Authentic Community

Grace and Peace to you …

Today is Pentecost. The forming of authentic community was one of the miracles that took place that first Pentecost. The author of the Pentecostal story writes that every nation under heaven was present. The author’s exaggerated point is clear. No one was excluded. In fact the author does something even more imaginative. Out of the 16 nations that the author lists, some of them no longer existed at the time. They were literally extinct. Pentecost is therefore the forming of what is deemed ‘impossible community’. Yet this type of community where no one is excluded is the only community worth striving for because it is the only community that will save us in the end.

As deep and as difficult as the race issue is in South Africa I think class is our biggest challenge when it comes to forming truly diverse community. Having worked in many non-racial church communities, I am yet to find much evidence that the rich and poor can come together to form any sort of authentic community. It seems impossible.

In short, the rich fear the poor and therefore avoid the poor. Who am I talking about when I refer to the rich? I am speaking about myself and others like me. According to www.globalrichlist.com when I plug in my +R15 000 p.m. (R180 000 p.a.) net salary into their smart little app, I end up in the top 0.95% of the world, making me the 56,932,476th richest person on earth by income. It further tells me that I earn R93.75 per hour while the average labourer in Zimbabwe makes just R2.89 in the same time and that it will take the average labourer in Indonesia 44 years to earn what I do in a year. This means the next time I protest about the world’s wealthy 1% I should bring a mirror. [www.globalrichlist.com uses 2008 figures for their calculation so they may be a little out of date yet the point still stands.]

These sobering stats should give us a clue why the rich fear and avoid the poor.

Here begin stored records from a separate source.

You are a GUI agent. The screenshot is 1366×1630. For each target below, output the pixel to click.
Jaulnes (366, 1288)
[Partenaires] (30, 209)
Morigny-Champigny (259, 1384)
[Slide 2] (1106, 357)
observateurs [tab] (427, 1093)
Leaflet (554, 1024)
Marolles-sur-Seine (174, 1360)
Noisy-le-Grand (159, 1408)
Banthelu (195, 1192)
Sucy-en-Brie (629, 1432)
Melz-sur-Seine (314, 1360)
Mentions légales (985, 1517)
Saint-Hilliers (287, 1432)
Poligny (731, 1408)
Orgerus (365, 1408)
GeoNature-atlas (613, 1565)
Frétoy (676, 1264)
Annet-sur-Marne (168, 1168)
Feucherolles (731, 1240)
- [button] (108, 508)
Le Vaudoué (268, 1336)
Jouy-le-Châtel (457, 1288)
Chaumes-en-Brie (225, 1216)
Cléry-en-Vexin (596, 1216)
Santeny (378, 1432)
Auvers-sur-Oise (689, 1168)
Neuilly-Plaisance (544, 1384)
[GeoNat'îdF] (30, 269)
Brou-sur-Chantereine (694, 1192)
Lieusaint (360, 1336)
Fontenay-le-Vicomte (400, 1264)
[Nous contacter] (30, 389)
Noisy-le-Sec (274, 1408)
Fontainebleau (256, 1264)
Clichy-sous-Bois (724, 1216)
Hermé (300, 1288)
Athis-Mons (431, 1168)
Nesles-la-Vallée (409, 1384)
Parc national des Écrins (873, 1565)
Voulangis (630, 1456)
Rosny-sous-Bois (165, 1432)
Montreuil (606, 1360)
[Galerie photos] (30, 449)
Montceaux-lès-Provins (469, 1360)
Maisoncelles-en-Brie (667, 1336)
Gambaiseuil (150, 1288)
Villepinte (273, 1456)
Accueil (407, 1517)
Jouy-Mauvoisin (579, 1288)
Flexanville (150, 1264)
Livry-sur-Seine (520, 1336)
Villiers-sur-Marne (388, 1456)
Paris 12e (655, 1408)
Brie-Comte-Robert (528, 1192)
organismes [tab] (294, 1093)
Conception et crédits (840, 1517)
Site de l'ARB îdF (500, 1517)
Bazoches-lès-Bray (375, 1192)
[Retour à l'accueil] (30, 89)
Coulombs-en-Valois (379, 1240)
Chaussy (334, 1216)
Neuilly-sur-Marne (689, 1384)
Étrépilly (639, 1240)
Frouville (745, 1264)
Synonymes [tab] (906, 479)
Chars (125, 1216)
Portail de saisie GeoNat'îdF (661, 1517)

I fear and avoid the poor because I know that for authentic community to exist the inequality must end. And for the inequality to end means that I must change my lifestyle, which feels too much like loss, until of course my eyes are opened to the richness of a truly diverse community where no one is excluded.

Rich and poor forming authentic community may seem impossible but what really is impossible is the continued sustainability of the divide. If this divide is not addressed voluntarily then in the end it will be addressed violently. A nation that has bricks to build high walls to insulate the wealthy but not houses to shelter the poor will collapse because God will not be mocked.